-------- RECORDS FOR THE EXERCISE --------

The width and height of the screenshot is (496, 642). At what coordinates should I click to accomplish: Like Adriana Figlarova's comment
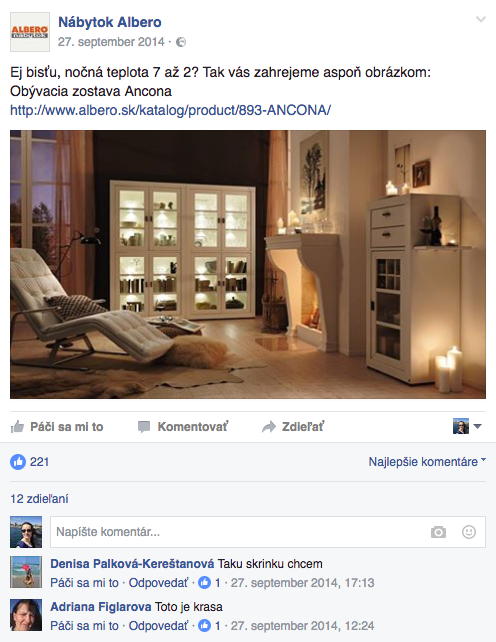[84, 626]
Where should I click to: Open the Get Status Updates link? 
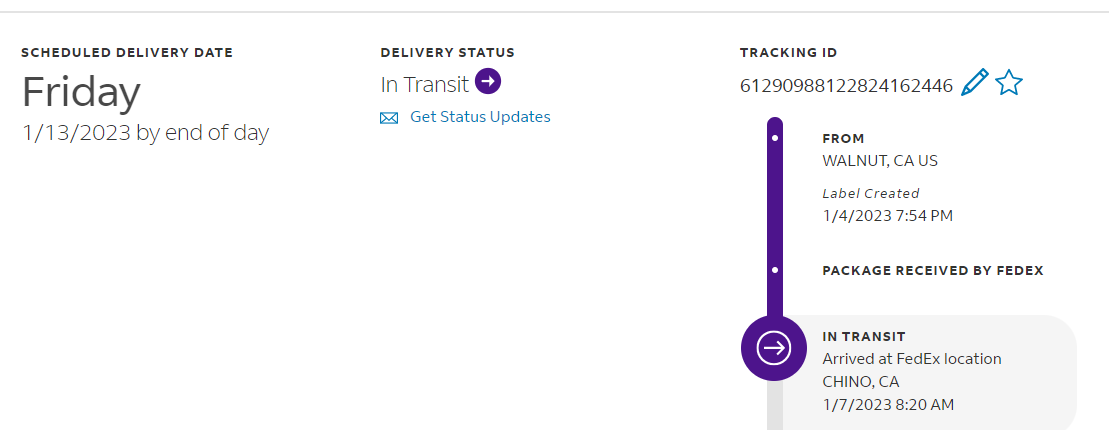pyautogui.click(x=480, y=117)
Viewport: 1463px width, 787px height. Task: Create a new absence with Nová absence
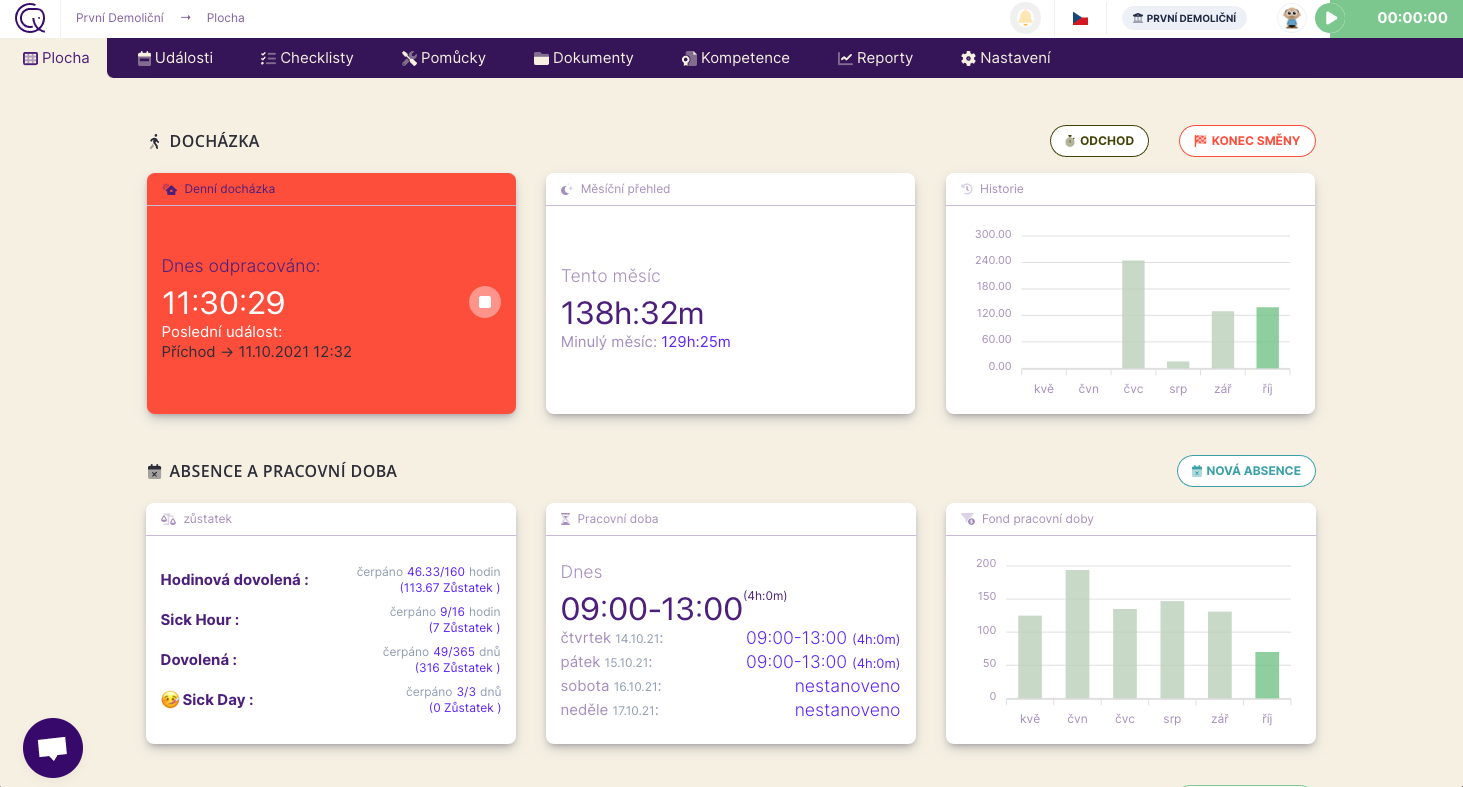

--------

EXERCISE AIM:
Set down word for word, from the line that contains "Where should I" to the end of the listing above, every line and no picture.

OUTPUT BELOW:
Where should I click to: Open the Get Status Updates link? 
pyautogui.click(x=480, y=117)
Viewport: 1463px width, 787px height. Task: Create a new absence with Nová absence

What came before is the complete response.